Oggi, giorno in cui avrebbe compiuto 72 anni, vogliamo raccontarvi la storia di un uomo di provincia, di una bandiera, quelle che al giorno d’oggi nel calcio si sognano ancora, ma non esistono più. Lunghe leve, un piede un pò troppo grande per un calciatore, e la maglia numero 3 sulle spalle. Il nostro viaggio nella storia inizia da una chiesa, o meglio dall’oratorio di una chiesa, di un piccolo paese in provincia di Bergamo: Treviglio. Spostiamo le lancette indietro nel tempo di sessant’anni, tra gli anni cinquanta e gli anni sessanta, ed è proprio in quell’oratorio che nasce calcisticamente una leggenda del calcio italiano: Giacinto Facchetti.

“Mi volto e vedo un ragazzino alto, magro, che mi saluta e mi chiede come si fa a giocare a calcio. Gli risposi: l’attacco segna alla porta, e la difesa cerca di difenderla. E dopo un pò mi chiede se poteva giocare anche lui. Gli chiesi quanti anni aveva e mi rispose che aveva 12 anni. Ha sempre giocato in difesa, ma anche in quei tempi là scappava all’attacco a segnare. Quando i ragazzi facevano pari o dispari per fare le squadre, sceglievano sempre Giacinto, e gli avversari contrariati rispondevano sempre: Eh no Giacinto fa l’attacco, fa la difesa, vale tre”. Sono queste le parole di Arturo Bondioli, che all’epoca gestiva proprio quell’oratorio, rilasciate in un intervista del 2007, un anno dopo la scomparsa di Facchetti.
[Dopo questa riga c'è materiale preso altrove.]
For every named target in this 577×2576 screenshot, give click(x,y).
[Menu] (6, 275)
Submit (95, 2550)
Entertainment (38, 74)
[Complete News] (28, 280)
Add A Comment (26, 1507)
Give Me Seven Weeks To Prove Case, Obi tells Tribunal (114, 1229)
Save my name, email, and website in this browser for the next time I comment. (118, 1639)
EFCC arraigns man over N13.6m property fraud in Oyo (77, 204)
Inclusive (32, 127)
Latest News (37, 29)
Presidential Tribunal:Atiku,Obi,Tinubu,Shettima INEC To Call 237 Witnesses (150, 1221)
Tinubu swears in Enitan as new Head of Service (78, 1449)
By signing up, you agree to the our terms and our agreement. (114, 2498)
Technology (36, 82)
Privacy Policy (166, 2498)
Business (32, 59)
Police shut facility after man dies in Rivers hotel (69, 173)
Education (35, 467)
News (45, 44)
Il giocatore lombardo, lega il suo nome ai colori nerazzurri dell’Inter in maniera indelebile. Dopo pochi anni di calcio dilettantistico con la Trevigliese, viene infatti acquistato nel 1960 dalla società milanese, dove inizierà e concluderà la sua carriera professionistica nel 1978. Terzino fin dalla nascita, ma non azzardatevi a chiamarlo difensore: il giocatore di Treviglio rivoluzionerà il modo di intendere il ruolo. Facchetti è infatti considerato il primo terzino d’attacco della storia. Ben 634 presenze con la maglia dell’Inter condite dalla bellezza di 75 goal, due Coppe dei Campioni, due Intercontinentali, quattro campionati ed una Coppa Italia. Sarà un punto fermo dei nerazzurri ma anche per la Nazionale con la quale vincerà l’Europeo del 1968.

Se dici Facchetti dici Helenio Herrera. Impossibile pensare ad uno dei due senza l’altro. Herrera fu il padre calcistico di Facchetti: lo scoprì nella Trevigliese, ed un anno dopo lo portò in prima squadra facendolo esordire alla prima convocazione, in un Roma-Inter del 1961 da cui i milanesi uscirono vincitori. Goleador inatteso, il giocatore lombardo scrisse presto il suo nome in tutte le prodezze degli anni d’oro della “grande Inter”. Subito dopo il ritiro avvenuto nel 1978, ebbe una breve parentesi da dirigente alla Nazionale e poi come vicepresidente dell’Atalanta. Il cuore però lo riportò presto all’Inter grazie anche a Massimo Moratti. Ricoprì tantissimi ruoli, dal direttore generale al direttore sportivo, vicepresidente e infine presidente dopo le dimissioni di Moratti.

Nel 2006 un tumore al pancreas lo colpì all’età di 64 anni e lo condusse fino alla morte pochi mesi dopo. In suo onore l’Inter ha deciso di ritirare la maglia numero 3. Nonostante qualcuno abbia senza prove provato ad infangare la sua immagine, coinvolgendolo post mortem nello scandalo calciopoli, Facchetti verrà sempre ricordato come un grande uomo, un professionista, uno sportivo nel vero senso della parola, un esempio di grande moralità e fair play. Tanti auguri Giacinto!